If anyone has additional thoughts or information I did not ask or mention please feel free to add any extra comments. I'm sure there may be others looking to jump into lights so hopefully the answers here will be helpful to others as well.
Regards,
Papaholic


----------



## NYEric (May 19, 2010)

Sorry, I still have no artificial lighting!


----------



## luvsorchids (May 19, 2010)

I grow under T5 4 ft 4-bulb fixtures, so can provide a little input about what I do. Of course there are others who probably do things differently.

1. Are there quality differences between brands and which would be considered the top choices?

Supposedly, but in practical terms I personally am not sure how significant the difference would be. One of my fixtures I don't know the brand name. The other is a Sun Blaze, which is toward the low end of price point. I find that both work just fine.
2. What in the world is a ballast for lights and does that come separately?

The ballast is the fixture and can be purchased separately or with the bulbs. I purchased both of mine with the bulbs.

3. For Paphs, how far apart should I grow the plants from the light source if I have 8 four foot T5 bulbs? And, Do I need to use all 8??

In general I keep the lights within 12 inches or so from plant leaves. Higher light plants are closer. I have a Catt within 4-5 inches from the leaves. I find some problem with heat/scortching of leaves when they get too close. I also have some Phals that have not appreaciated the higher light. Most of the Paphs seem to do just fine. I don't have multiflorals, so can't speak to that. If you have all 8 bulbs, then I would use them. I can't speak to using 8 because I have 4-bulb fixtures.
4. What brand and kind of lights do other members here use ( all sorts of spectrum options I see available sometimes references with kalvin temperatures)?

The ones I am currently using are AgroMax. I use 2 each (alternated) of the grow spectrum and the bloom spectrum bulbs in each fixture. I'm not sure off the top of my head what the spectrum is. Someone else may be more knowledgeable about that part of it. 

5. Once plants start to spike under lights how close can they come to the light before they are affected or damaged from heat?
I have a lot of parvi's and multiflorals and was wondering how other members handled larger plants under artificial lights.

Speaking from experience, do not let spikes, leaves, etc. get too close to the bulbs. What I've noticed is that closer than 4-5 inches is too close. Large plants and spikes can be a real challenge and you do what you can to accomidate the spikes. Often I move plants toward the edges of the growing area to stake the spikes so that the grow out away from the lights. The drawback of this is you can get really weird flower presentation, but that tends to occur with lights in general.

Susan


----------



## SlipperFan (May 19, 2010)

I've had the ballasts in a couple of my fixtures replaced. It was cheaper than buying whole new fixtures, and made a big difference in how bright the lights were. As the ballasts were dying, the bulbs got dimmer. Replacing the bulbs with new ones did not help.
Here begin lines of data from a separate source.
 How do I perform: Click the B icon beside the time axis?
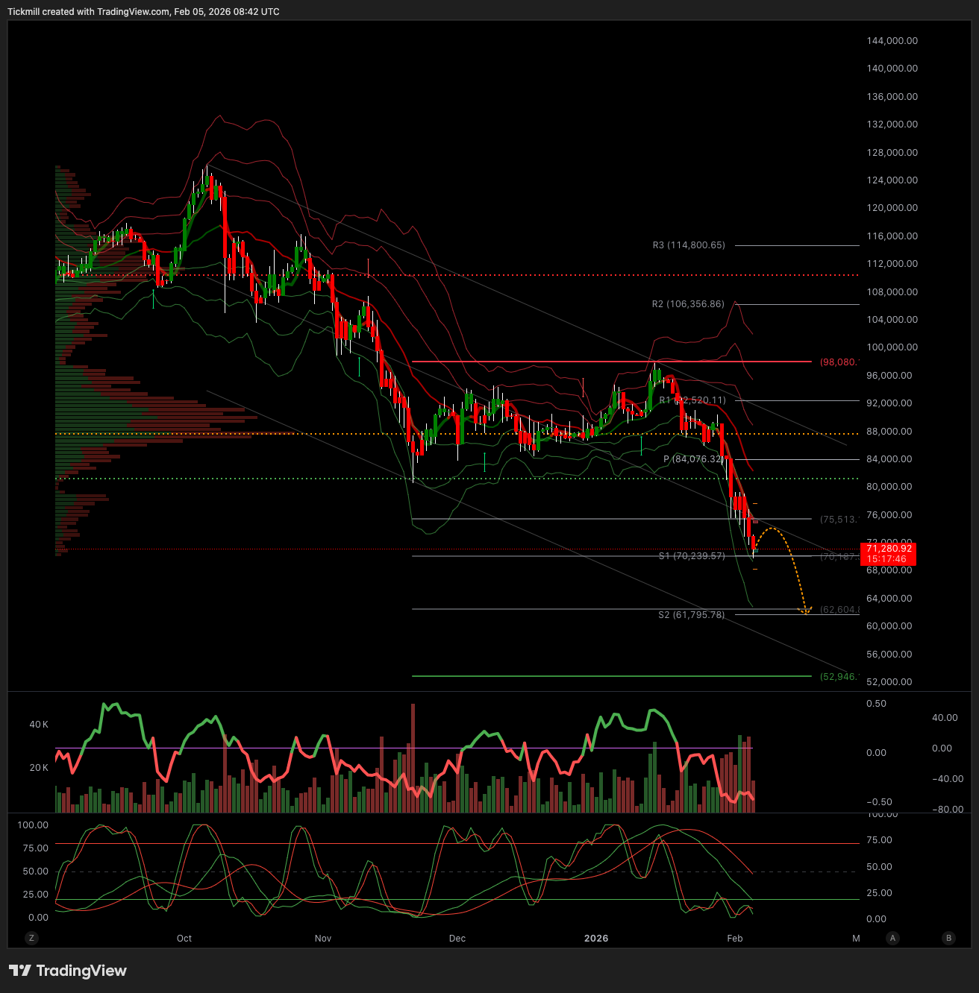[x=948, y=938]
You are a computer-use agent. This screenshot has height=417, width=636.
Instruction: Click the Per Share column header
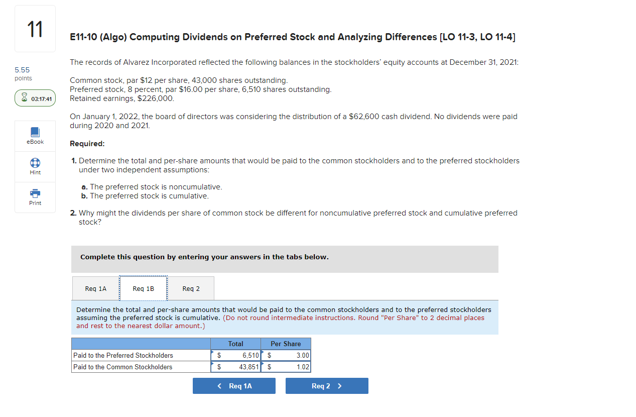[286, 344]
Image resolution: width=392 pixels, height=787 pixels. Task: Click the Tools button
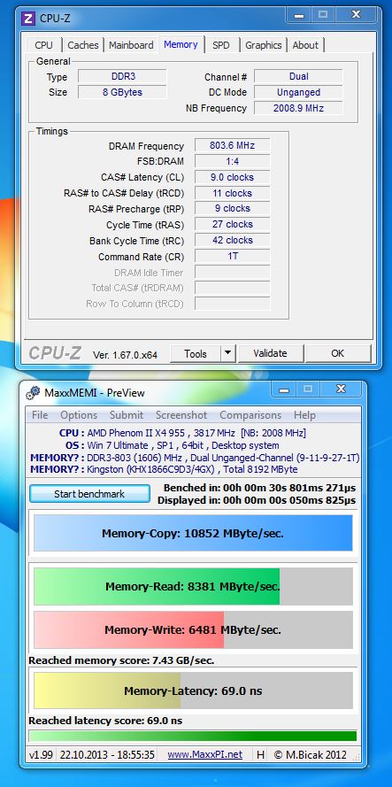[x=196, y=353]
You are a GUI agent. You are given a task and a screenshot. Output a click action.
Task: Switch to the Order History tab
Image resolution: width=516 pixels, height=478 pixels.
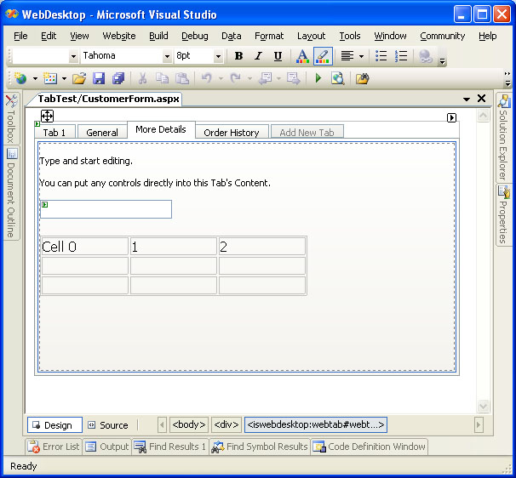[232, 133]
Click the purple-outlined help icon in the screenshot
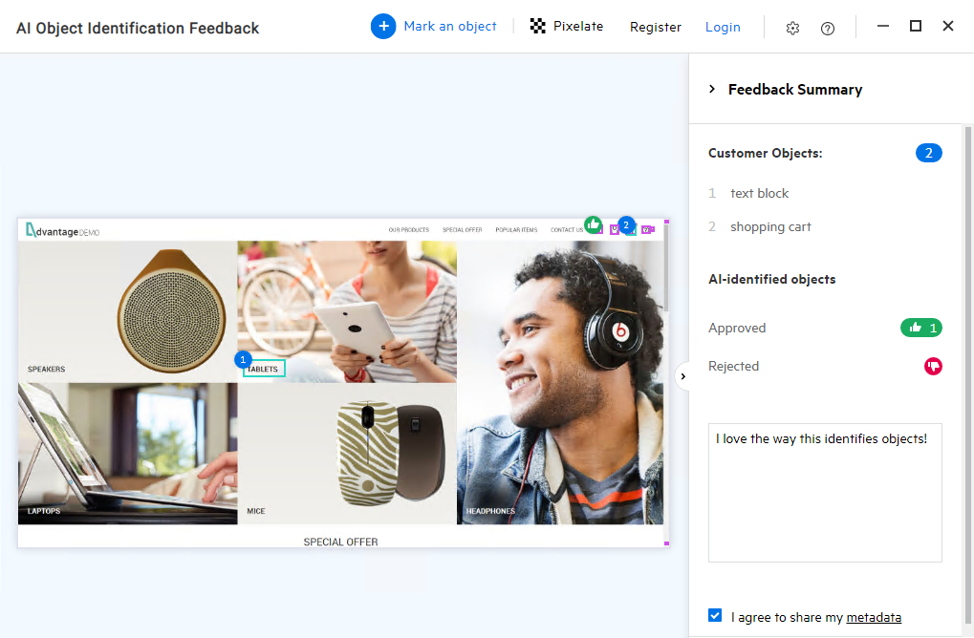Screen dimensions: 974x638 647,229
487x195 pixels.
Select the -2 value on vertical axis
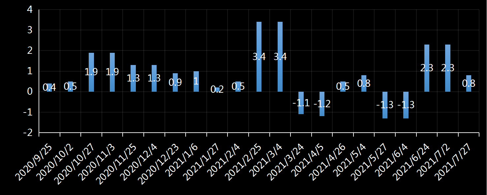28,133
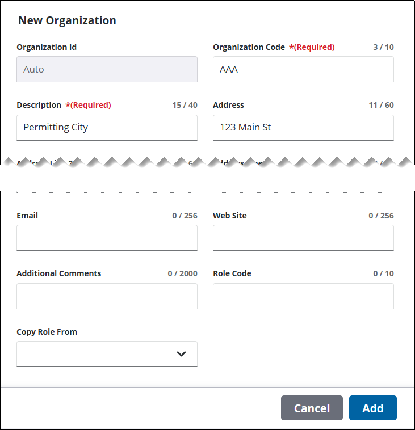This screenshot has height=430, width=415.
Task: Click the Organization Code label text
Action: [x=249, y=47]
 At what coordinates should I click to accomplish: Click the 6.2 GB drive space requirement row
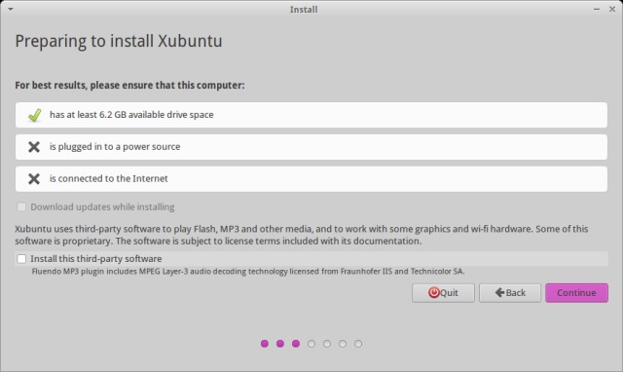(312, 115)
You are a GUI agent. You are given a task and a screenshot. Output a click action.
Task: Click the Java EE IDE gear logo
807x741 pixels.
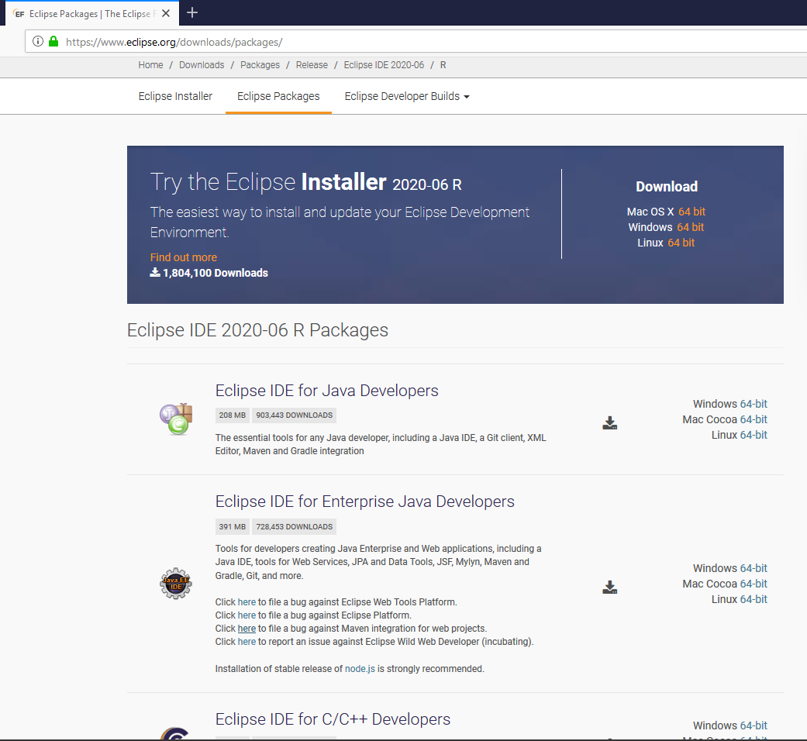(x=176, y=584)
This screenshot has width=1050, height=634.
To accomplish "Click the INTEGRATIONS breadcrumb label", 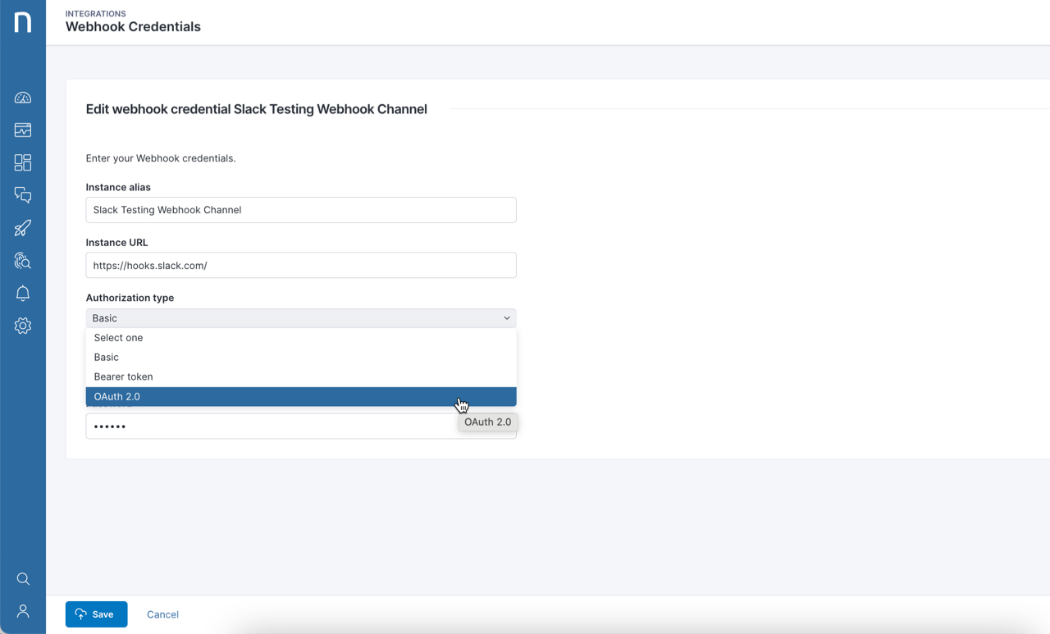I will 95,13.
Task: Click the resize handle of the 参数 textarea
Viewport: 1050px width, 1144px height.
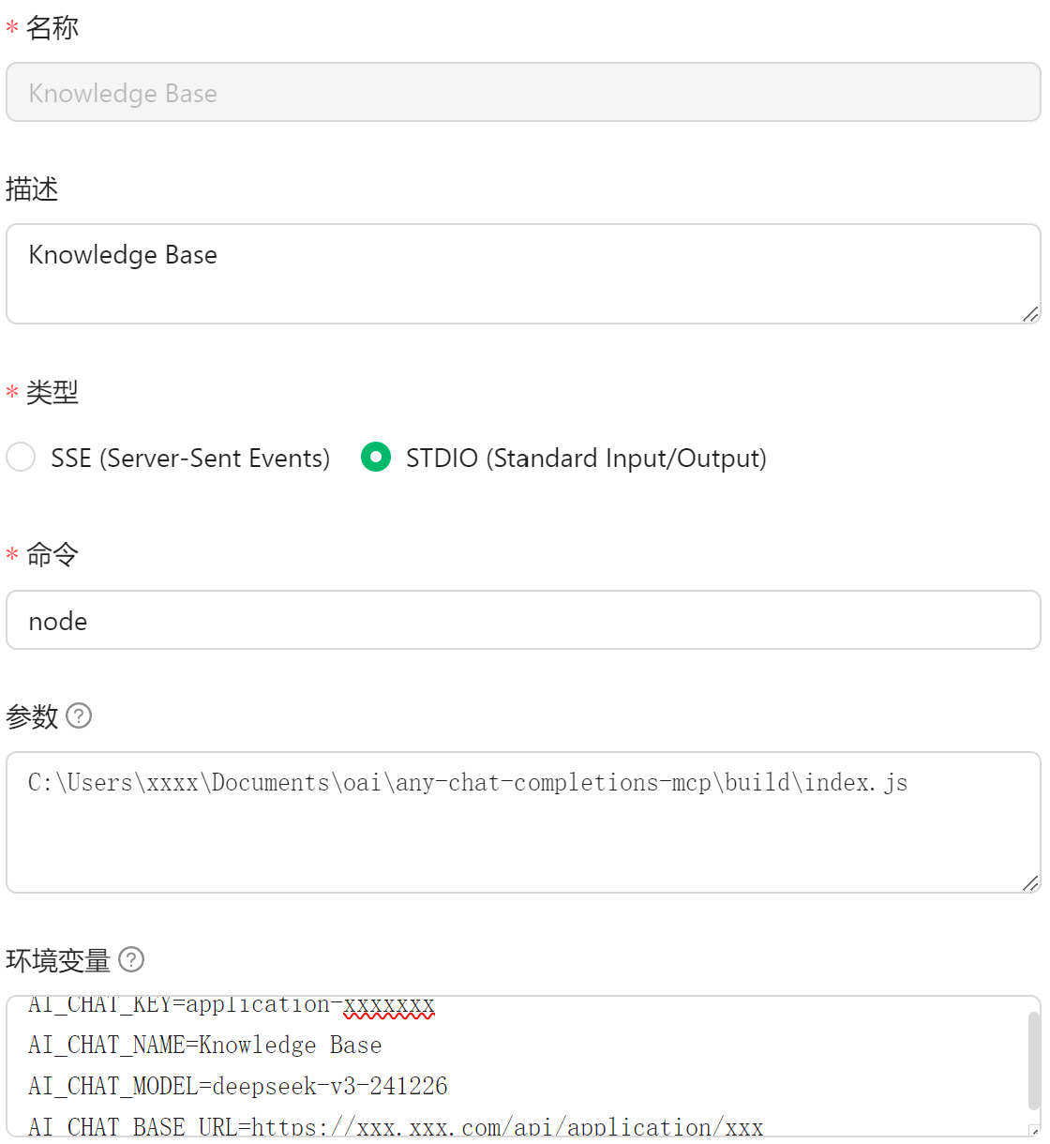Action: point(1030,882)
When the spikes get to be a few inches (2 or 3) is when I remove the plant and place it on a stand near a window. But I have T8 and T12, not T5. That could make a difference.


----------



## Lanmark (May 19, 2010)

The ballast is inside the fixture. If the ballast goes bad, replace it rather than replacing the entire fixture as Dot said above. It will indeed save you a load of money! Her advice is sound.

I don't think you need to buy the top of the line brand name fixture for T5 lighting, but I do believe if you buy the cheapest you will probably get what you pay for and it won't last for long. A good set of electronics on the inside will make your tubes last longer too.

You can use a combination of Agromax Grow and Agromax Bloom tubes and probably get really quite decent results. I'm a fanatic and tend to prefer better brands of tubes. A lot of tubes are marketed for marijuana growers but I think they provide far more in the red end of the spectrum than the average orchid grower needs. For an 8 tube fixture I would choose a combination of something like six GE Starcoat 6500K tubes (or 5 plus one ATI Aquablue Special) and 2 Giesemann Aqua Flora. This will cover the spectrum and give you pretty everything you need.

You will be surprised at first just how much light T5 tubes put out. Watch your plants very carefully to avoid burning them. The recommendation of 12 inches distance given above by luvsorchids will be a good starting point and be prepared to make adjustments up or down from there. An 8 tube 4ft T5 fixture will put out a noticeable amount of heat so be sure to take that into consideration as well.

Good luck!


----------



## Ray (May 20, 2010)

A lot of good advice here.

As a Hydrofarm distributor, I had the opportunity to tap into their experiential database, and they sell a number of different types of T5 fixtures, but the overall biggest seller is a 4 x 4' bulb "Commercial" fixture.

I asked about bulbs, and again, the biggest seller is a 6400-6500K bulb, which is the closest to full daylight spectrum. Pot growers tend to add lower K lamps (more red) for bud formation, but they are "forcing" a plant that will be sacrificed anyway.


----------